第2章 わるいこ
呪霊の腕が振り下ろされる寸前。
空気が重く沈み、視界の端で伏黒くんの身体がわずかに強張るのが分かった。
「……っ!」
「大丈夫だよ。私がちゃんと、サポートするから」
言葉と同時に、身体が勝手に動いていた。
私は反射的に伏黒くんの前へ出て、術式を発動させる。
足元、そして手首から服の裾がほつれ、一本、また一本と糸になって宙へ舞い上がった。
繊維一本一本に呪力を流し込み、指先の感覚だけでそれらを操る。
神経を研ぎ澄ませるたび、世界が少しだけ静かになる。
空気を裂くように糸が走り、呪霊の腕、胴、脚へと絡みつく。
絶対に逃がさない。

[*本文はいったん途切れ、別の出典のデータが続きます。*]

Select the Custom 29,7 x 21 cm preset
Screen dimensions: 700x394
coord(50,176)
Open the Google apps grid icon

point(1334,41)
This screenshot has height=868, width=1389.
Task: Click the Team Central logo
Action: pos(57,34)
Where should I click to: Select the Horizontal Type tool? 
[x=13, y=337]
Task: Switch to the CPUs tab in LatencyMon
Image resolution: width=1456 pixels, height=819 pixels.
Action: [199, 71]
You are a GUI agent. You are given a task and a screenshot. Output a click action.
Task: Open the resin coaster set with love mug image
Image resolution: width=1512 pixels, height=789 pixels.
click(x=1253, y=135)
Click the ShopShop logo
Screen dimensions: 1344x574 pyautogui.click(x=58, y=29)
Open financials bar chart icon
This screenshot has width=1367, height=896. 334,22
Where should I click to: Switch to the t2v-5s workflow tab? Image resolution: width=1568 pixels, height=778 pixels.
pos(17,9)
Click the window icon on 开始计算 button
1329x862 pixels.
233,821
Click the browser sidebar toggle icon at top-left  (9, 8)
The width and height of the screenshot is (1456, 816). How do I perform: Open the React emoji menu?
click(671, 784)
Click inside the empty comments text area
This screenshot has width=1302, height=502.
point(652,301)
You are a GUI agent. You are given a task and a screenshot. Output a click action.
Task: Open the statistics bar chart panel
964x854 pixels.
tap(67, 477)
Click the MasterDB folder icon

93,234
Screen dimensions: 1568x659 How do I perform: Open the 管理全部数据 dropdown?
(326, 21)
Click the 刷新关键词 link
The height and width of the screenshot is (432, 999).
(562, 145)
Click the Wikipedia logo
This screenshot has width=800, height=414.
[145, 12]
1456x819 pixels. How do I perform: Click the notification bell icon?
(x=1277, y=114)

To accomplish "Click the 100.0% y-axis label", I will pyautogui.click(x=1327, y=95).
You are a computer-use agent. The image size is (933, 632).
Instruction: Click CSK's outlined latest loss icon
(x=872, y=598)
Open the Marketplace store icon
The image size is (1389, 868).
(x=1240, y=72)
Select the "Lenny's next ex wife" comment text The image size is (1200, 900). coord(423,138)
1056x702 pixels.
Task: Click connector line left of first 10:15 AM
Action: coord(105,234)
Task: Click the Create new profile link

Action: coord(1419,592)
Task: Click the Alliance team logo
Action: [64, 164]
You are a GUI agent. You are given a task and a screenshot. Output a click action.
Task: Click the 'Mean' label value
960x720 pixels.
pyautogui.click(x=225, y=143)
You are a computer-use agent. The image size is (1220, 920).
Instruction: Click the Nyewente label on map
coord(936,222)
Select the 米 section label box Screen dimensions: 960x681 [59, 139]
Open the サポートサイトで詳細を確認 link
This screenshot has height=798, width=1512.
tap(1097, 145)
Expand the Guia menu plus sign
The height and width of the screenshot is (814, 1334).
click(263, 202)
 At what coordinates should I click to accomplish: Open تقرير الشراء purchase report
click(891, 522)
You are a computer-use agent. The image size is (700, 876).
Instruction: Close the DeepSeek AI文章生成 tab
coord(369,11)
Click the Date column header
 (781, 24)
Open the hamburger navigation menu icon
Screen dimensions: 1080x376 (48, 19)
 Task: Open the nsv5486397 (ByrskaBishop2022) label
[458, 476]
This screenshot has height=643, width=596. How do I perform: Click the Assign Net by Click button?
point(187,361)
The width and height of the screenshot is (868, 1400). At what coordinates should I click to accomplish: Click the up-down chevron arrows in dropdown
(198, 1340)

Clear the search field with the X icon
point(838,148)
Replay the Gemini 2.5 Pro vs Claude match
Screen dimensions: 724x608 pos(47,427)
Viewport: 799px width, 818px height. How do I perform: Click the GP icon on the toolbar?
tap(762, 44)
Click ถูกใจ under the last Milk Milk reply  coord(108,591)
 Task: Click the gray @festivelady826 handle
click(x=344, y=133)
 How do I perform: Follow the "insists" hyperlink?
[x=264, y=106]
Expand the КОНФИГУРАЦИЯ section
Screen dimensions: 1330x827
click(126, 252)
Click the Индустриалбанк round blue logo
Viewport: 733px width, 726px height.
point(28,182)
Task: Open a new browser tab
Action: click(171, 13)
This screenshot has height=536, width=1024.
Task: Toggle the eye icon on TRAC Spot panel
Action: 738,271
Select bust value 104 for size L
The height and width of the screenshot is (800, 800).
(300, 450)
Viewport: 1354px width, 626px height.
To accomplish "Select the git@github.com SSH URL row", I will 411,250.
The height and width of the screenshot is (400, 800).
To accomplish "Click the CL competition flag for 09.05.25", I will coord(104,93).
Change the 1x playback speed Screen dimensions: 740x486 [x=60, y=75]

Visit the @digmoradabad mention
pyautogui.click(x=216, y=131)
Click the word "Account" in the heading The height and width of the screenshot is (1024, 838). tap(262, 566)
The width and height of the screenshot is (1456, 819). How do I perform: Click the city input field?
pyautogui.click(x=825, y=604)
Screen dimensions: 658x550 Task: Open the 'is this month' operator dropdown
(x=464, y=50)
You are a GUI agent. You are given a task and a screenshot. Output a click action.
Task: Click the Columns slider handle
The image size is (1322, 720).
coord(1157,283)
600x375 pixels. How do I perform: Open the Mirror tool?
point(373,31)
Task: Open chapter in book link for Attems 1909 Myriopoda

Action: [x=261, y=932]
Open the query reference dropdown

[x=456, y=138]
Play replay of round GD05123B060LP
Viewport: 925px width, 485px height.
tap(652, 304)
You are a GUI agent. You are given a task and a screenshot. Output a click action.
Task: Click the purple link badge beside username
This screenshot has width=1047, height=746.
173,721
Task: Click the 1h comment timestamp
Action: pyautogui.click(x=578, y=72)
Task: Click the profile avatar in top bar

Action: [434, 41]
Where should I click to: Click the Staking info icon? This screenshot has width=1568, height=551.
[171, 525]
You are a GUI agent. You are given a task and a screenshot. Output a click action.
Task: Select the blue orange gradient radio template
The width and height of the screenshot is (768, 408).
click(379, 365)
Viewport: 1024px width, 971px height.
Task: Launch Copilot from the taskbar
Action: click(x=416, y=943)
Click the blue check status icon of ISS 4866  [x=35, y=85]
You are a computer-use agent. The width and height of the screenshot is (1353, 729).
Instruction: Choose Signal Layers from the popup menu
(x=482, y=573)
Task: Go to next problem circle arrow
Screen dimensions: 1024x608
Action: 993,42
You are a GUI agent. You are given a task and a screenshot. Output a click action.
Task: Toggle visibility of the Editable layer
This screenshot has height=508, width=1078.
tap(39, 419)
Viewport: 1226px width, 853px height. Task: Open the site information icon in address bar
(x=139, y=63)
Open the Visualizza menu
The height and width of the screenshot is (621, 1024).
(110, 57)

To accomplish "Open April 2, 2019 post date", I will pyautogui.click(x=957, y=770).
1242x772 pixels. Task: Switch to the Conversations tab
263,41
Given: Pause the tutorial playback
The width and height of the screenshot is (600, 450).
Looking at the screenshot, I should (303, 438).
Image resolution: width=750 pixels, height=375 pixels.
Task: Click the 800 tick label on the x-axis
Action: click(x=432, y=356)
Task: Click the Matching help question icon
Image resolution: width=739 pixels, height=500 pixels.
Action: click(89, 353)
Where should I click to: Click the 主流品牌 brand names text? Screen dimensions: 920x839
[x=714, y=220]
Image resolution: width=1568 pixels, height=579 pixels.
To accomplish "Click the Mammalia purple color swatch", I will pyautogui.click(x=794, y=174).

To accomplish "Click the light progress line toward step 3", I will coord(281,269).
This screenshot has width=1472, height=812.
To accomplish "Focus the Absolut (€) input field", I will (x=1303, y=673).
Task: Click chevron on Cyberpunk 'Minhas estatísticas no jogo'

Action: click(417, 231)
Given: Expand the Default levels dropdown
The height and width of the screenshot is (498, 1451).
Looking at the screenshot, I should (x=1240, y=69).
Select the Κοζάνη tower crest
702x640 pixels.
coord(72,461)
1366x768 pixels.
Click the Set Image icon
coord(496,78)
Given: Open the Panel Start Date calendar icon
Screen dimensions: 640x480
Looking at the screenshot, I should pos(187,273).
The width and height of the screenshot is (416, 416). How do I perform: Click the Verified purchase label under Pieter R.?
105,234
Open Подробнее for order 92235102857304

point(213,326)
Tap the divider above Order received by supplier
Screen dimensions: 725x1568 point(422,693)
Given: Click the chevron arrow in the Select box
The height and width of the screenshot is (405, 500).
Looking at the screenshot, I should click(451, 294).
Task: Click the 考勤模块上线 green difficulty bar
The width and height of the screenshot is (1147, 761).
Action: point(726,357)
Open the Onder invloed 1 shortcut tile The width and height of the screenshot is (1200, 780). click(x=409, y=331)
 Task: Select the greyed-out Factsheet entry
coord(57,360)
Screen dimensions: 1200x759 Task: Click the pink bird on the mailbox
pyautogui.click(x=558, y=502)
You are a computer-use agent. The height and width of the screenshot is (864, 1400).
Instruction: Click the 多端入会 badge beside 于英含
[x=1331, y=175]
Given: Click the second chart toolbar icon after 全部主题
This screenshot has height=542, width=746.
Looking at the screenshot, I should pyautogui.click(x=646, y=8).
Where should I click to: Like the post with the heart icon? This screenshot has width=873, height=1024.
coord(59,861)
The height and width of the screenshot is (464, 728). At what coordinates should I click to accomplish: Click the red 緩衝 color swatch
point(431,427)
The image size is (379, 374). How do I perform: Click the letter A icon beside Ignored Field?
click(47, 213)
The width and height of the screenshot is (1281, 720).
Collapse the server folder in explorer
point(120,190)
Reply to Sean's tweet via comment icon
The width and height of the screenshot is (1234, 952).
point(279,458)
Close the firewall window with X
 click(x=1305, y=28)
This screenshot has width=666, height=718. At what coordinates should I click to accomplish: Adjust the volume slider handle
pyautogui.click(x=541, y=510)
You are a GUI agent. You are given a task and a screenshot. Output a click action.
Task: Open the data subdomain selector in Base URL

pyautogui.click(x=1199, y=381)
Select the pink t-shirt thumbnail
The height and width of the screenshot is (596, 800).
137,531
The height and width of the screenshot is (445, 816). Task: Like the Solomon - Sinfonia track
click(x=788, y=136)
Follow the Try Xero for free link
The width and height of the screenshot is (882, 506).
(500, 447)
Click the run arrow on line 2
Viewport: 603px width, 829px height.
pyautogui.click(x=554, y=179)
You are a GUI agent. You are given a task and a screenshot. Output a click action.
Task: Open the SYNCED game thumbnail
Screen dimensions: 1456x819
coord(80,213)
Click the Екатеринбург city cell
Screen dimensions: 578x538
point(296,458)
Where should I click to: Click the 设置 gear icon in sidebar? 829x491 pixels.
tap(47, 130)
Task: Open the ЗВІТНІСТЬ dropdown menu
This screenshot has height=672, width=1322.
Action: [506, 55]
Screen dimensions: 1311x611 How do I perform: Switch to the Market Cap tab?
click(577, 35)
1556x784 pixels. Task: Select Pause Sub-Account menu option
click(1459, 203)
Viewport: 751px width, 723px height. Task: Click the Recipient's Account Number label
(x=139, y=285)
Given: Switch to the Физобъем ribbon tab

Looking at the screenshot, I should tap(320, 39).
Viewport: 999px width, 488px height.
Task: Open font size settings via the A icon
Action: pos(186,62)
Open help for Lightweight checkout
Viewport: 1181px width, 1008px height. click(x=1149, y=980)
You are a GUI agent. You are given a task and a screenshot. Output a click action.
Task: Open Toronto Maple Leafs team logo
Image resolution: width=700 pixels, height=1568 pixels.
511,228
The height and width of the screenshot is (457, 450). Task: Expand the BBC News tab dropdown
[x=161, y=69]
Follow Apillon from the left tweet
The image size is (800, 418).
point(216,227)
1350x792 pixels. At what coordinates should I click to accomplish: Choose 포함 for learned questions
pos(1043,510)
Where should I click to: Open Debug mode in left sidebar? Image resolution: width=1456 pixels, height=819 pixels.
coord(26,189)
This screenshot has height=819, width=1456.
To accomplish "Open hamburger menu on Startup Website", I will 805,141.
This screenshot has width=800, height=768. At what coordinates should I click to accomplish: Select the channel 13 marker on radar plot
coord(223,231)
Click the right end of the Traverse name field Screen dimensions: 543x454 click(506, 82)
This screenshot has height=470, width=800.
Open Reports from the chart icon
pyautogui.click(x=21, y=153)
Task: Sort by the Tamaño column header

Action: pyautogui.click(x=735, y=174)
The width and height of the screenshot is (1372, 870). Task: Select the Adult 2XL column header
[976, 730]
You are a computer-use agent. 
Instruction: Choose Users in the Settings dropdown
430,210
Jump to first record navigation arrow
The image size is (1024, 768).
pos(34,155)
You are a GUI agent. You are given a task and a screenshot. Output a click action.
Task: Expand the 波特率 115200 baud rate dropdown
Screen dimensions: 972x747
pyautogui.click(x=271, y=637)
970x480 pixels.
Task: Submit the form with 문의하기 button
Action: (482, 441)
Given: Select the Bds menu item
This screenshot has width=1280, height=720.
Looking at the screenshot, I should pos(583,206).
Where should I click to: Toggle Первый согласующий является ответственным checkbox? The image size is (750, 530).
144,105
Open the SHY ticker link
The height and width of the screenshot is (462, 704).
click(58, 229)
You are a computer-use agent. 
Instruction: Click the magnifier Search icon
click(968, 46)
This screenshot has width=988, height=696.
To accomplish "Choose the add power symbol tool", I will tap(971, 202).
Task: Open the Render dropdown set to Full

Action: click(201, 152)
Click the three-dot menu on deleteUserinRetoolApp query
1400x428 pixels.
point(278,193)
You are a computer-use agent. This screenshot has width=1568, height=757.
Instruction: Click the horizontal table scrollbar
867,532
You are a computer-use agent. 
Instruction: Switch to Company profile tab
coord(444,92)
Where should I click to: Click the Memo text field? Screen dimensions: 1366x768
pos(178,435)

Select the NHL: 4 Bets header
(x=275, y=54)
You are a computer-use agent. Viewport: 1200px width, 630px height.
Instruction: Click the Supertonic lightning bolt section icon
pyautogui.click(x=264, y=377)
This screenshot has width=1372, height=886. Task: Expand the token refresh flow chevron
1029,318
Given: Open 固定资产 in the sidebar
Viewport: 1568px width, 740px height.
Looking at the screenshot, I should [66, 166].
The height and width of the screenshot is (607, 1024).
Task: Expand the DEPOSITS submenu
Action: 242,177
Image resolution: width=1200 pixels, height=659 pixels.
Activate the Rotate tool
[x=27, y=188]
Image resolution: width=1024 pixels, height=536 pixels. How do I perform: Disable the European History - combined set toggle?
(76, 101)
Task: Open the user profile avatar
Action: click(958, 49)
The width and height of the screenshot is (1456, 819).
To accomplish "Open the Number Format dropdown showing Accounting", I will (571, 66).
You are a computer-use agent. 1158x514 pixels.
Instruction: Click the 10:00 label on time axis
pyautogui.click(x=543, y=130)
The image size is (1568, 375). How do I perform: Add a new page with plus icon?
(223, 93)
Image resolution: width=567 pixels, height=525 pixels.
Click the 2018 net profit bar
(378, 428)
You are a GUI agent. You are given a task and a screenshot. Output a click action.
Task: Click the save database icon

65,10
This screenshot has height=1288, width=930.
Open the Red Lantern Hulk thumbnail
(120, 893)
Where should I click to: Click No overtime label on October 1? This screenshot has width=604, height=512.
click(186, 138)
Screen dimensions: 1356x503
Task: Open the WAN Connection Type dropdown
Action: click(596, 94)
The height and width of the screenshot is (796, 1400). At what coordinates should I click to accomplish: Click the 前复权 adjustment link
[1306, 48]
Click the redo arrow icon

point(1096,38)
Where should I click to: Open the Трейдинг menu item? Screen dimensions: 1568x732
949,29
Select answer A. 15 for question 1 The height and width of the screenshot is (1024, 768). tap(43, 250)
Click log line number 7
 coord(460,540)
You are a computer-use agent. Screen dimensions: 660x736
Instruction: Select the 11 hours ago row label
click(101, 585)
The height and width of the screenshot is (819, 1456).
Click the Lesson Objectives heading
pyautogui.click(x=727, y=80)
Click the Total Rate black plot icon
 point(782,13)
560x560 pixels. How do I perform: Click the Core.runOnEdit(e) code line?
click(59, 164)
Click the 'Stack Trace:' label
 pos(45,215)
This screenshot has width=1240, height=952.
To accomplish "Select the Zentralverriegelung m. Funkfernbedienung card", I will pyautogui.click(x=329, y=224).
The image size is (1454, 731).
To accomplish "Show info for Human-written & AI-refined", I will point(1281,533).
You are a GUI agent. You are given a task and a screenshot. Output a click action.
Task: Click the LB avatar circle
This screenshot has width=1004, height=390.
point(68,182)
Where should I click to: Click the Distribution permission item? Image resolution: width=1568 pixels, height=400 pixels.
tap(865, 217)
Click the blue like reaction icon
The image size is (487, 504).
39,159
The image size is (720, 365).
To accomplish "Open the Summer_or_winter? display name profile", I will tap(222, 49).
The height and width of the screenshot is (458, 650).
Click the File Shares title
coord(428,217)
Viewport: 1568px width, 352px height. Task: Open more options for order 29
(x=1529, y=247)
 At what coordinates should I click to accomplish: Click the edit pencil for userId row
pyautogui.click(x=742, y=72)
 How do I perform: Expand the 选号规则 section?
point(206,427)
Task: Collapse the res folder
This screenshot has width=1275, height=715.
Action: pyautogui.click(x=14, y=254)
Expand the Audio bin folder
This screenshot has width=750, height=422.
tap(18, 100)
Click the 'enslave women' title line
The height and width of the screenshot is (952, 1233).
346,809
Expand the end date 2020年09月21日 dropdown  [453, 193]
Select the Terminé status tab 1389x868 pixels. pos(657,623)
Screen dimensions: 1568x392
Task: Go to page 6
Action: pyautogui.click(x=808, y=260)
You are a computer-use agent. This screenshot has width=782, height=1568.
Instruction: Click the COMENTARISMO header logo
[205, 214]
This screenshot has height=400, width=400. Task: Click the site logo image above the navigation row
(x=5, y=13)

締め上げる力を微調整しながら、動きを完全に封じる。
やがてそれは、呪霊の身体を縛り上げ、一切の自由を奪う蜘蛛の巣となった。
「伏黒くん、今だよ……!」
「……玉犬ッ、」
合図に応えるように、黒い犬が跳ぶ。
鋭い牙が呪霊の脚に食い込み、ブチブチ、と嫌な音を立てながら肉を噛みちぎった。
「わ、……ぁ、食べるんだ……?」
内心の動揺を悟られないように、口元に無理やり笑みを浮かべた。
引きつったその笑顔がどう見えているかなんて、考えないようにして。
「……」
「ふぅ…」
呪霊が完全に動かなくなり、張り詰めていた空気が、ゆっくりと解けていく。
さっきまで耳を刺していた呪力のざわめきが嘘みたいに消えて、代わりに、静寂だけがその場に降り積もった。